Es esa mirada cómplice y benévola de Burgos la que permite que nos sintamos cómodos, y no intrusos, acompañándolo a desbaratar las certezas hogareñas del pobre Alfredo cuando Sofía decide –y esa decisión es un parteaguas en el filme- irse sola a conocer el mar, en un acto que la reafirma y la enfrenta con ese mundo exterior con el que tanto sueña. Burgos también la sigue a ella, encantado con un personaje (y con la actriz que le da vida) que es una especie de hada madrina, de ser bondadoso que vive, impávida, entre la sorpresa y el anhelo. Su mirada reemplaza lo que sus labios no pronuncian, y esos ojos y esos gestos hablan de una pasión oculta, de una vida que se resiste a languidecer. Hay algo en este papel de la madrileña Carmen Maura que la emparenta, perdonen la herejía, con el que hizo Giulietta Masina en La Strada (1954). Ambos son seres equidistantes entre la tierra y el cielo, que viven en perpetuo y mutista asombro, y que anhelan ser felices. La caracterización de esta actriz es el punto más alto de un filme lleno de buenas actuaciones, todas muy contenidas (quizá con la excepción de Constanza Duque como Mercedes), nada altisonantes.

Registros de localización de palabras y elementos
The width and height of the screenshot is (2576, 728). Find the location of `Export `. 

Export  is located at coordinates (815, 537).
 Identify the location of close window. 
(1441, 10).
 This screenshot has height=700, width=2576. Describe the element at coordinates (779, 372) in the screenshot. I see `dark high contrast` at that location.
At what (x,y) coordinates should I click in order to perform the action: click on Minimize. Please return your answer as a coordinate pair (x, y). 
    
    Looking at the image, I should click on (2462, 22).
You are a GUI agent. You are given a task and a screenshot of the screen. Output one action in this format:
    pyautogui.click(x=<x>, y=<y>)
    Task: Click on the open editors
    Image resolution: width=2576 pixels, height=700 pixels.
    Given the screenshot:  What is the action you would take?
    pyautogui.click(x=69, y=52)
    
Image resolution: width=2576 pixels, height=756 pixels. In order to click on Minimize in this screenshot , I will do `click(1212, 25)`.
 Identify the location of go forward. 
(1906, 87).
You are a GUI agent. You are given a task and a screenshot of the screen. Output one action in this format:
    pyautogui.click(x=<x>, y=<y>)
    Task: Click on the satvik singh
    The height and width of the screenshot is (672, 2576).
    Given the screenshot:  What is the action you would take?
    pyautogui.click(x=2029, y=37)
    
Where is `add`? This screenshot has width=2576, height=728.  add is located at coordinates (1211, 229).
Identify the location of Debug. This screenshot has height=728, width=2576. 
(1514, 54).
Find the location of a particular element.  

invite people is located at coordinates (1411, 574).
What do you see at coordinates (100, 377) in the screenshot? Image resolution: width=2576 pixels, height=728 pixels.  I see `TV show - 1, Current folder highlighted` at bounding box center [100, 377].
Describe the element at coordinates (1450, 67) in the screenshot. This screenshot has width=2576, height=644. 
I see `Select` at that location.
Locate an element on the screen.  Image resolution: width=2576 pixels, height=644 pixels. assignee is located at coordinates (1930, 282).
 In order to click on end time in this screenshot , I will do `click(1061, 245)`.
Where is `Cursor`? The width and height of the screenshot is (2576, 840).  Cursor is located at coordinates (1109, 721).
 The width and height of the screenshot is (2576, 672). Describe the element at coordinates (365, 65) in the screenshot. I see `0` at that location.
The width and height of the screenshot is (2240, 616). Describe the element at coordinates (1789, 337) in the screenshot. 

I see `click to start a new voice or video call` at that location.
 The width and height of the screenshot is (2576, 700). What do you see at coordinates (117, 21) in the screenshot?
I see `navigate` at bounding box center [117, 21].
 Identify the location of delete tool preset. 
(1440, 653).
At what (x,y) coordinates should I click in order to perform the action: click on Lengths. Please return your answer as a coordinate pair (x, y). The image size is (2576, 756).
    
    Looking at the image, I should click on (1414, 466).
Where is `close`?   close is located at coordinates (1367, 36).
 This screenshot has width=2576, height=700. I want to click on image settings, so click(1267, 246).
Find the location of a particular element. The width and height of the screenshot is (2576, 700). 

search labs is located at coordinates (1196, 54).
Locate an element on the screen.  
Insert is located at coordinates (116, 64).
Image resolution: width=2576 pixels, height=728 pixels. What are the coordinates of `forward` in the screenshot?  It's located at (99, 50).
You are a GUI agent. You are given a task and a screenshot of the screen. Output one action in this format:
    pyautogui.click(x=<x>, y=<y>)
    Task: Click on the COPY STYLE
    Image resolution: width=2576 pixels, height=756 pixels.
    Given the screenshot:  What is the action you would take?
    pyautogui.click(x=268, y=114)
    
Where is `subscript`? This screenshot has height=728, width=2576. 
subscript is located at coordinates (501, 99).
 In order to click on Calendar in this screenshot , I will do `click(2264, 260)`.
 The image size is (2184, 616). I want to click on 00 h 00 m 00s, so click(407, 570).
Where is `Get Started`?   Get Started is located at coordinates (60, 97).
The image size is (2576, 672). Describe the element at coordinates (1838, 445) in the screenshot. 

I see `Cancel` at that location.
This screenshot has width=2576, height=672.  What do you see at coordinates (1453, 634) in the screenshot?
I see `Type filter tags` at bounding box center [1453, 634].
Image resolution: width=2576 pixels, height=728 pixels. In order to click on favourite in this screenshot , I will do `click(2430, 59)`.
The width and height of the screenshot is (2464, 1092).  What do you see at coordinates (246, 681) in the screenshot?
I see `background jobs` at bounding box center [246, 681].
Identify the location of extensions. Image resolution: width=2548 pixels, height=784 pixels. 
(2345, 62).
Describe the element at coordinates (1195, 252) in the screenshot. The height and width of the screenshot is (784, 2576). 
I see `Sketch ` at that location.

_Tarea 1_
En la selección, ¿qué actuación se señala como posible excepción entre las actuaciones contenidas del filme?
_Tarea 2_
Indique si cada afirmación concuerda con la selección: (a) Sofía decide ir sola a conocer el mar. (b) Carmen Maura es barcelonesa. (c) La Strada es de 1960. Responda sí o no y cite las palabras exactas de la selección que lo deciden.

_Respuesta completa 1_
La de Constanza Duque como Mercedes.

_Respuesta completa 2_
(a) Sí: "Sofía decide –y esa decisión es un parteaguas en el filme- irse sola a conocer el mar".
(b) No: "la madrileña Carmen Maura".
(c) No: "La Strada (1954)".